**TEXT FOR ANALYSIS:**
--------------------------------------------------
At the time of writing, shares in the plumbing manufacturer are trading for $6.17 – up 3.87%. Earlier, shares hit the benchmark high of $6.18. The S&P/ASX 200 Index (ASX: XJO) is 0.39% higher.
Let’s take a closer look at today’s announcement.
Reliance Worldwide share price rockets on 86% increase in dividend
- Net sales of $1.3 billion, which is up 15% on the prior corresponding period (pcp).
- Reported earnings before interest, taxes, depreciation, and amortisation (EBITDA) of $341 million. That’s a 56% leap on the pcp.
- Reported NPAT of $188 million – up 111% on the pcp.
- Basic earnings per share (EPS) of 24 cents – also up 111% on the pcp.
- Full year dividend of 13 cents per share (6 cent interim + 7 cent final payment), 20% franked. It’s a rise of 86% on the pcp and, on the current share price, is a yield of 2.19%.
--------------------------------------------------
**STORED DATA:**
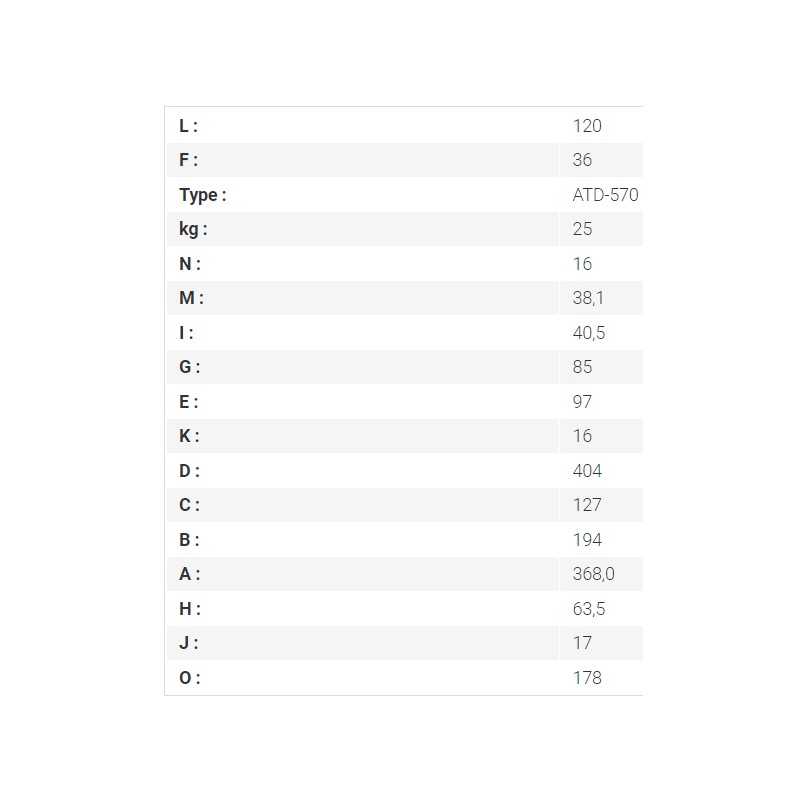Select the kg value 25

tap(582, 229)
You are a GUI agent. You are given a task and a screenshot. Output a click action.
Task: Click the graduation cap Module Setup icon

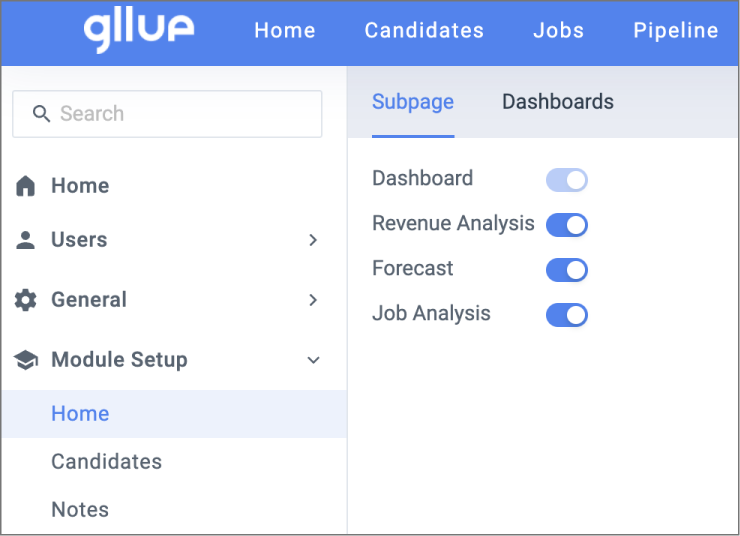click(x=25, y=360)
--------------------------------------------------
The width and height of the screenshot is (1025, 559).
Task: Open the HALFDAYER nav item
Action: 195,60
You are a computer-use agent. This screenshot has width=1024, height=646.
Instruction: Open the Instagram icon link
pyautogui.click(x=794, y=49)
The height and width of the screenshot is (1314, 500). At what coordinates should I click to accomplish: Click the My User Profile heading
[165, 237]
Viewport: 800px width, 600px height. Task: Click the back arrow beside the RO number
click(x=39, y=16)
--------------------------------------------------
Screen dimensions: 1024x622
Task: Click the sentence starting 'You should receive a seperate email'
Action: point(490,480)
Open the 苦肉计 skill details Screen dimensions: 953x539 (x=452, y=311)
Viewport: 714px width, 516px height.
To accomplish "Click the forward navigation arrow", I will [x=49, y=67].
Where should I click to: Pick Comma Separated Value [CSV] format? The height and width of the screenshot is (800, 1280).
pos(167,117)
--------------------------------------------------
**EXERCISE SET:**
1. What net sales figure does the Reliance Worldwide article report?
2. Please return everything from "- Reported NPAT" down to "yield of 2.19%." in the Reliance Worldwide article, copied word for word.

**RESULTS OF THE TASKS:**
1. $1.3 billion, up 15% on the prior corresponding period.

2.
- Reported NPAT of $188 million – up 111% on the pcp.
- Basic earnings per share (EPS) of 24 cents – also up 111% on the pcp.
- Full year dividend of 13 cents per share (6 cent interim + 7 cent final payment), 20% franked. It’s a rise of 86% on the pcp and, on the current share price, is a yield of 2.19%.